Pero para el presidente de Sintrateléfonos, William Sierra, los hechos se dan por una retaliación contra esa organización por la defensa que se ha hecho del patrimonio público ante los intentos de vender la ETB, y por ayudar en la revocatoria del alcalde mayor, Enrique Peñalosa. “Nos están pasando factura por todo eso”.

Según William, el Presidente de la ETB ha argumentado que sacan a los trabajadores entre otras cosas porque el costo de la nómina está muy alto, lo cual es falso, porque hay más de dos mil contratistas aunque de manera deficiente y en muchas ocasiones el trabajador directo de la ETB tiene que ir a corregir lo que ellos han hecho mal: “Además, qué recorte en nómina hay cuando los despedidos devengan entre un millón y un millón doscientos mil pesos, y en la administración hay cargos que devengan 10, 15, 18, 25 y hasta 37 millones de pesos, y esos no son tocados”.

Alejandra Wilches, presidenta de Atelca, asociación de técnicos de ETB, con estudios en mano también desvirtuó los argumentos de la empresa: “El costo laboral  per cápita para un trabajador de Tigo-Une es de 110,65 millones; de Claro es de 106,69 millones; de Movistar de 83,55; y para los trabajadores de ETB ese costo solo es de 48,15. En otras palabras, los trabajadores de ETB tienen los salarios más bajos de las empresas del sector de las telecomunicaciones”.

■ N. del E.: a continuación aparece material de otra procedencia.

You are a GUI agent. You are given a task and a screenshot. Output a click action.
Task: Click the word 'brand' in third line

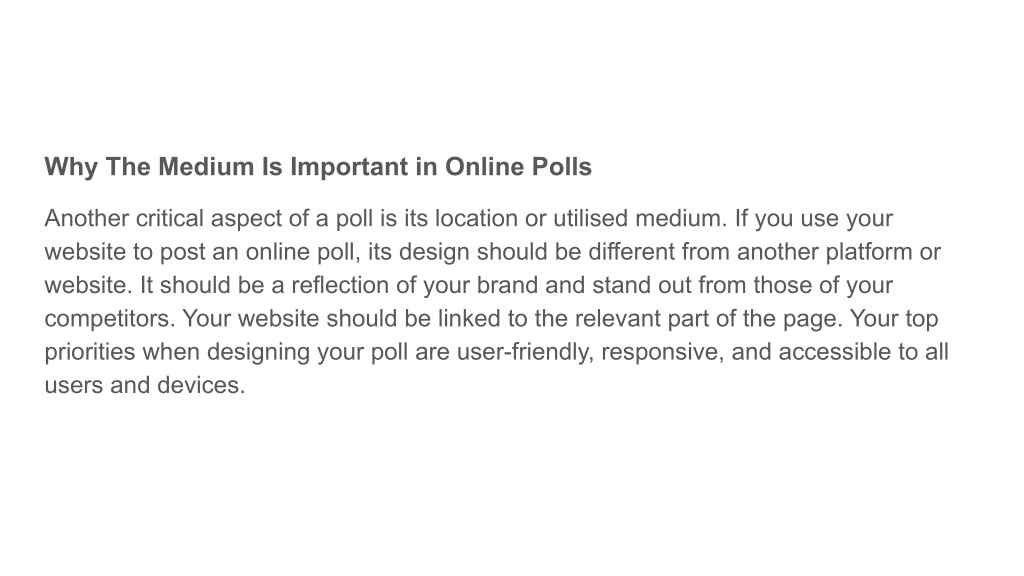[507, 285]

Para la líder sindical, si hay baja productividad en la empresa no es por culpa de los trabajadores y sus salarios sino por la incompetencia e ineptitud del presidente Jorge Castellanos Rueda, quien no ha sido capaz de generar una mayor captación y retención efectiva de clientes y no ha avanzado en ventas.

Por ahora, el sindicato emprendió querellas por acoso laboral y una tutela exigiendo el regreso de los despedidos, mientras estos anhelan el regreso a sus puestos de trabajo y miran con incertidumbre su futuro y el de sus familias.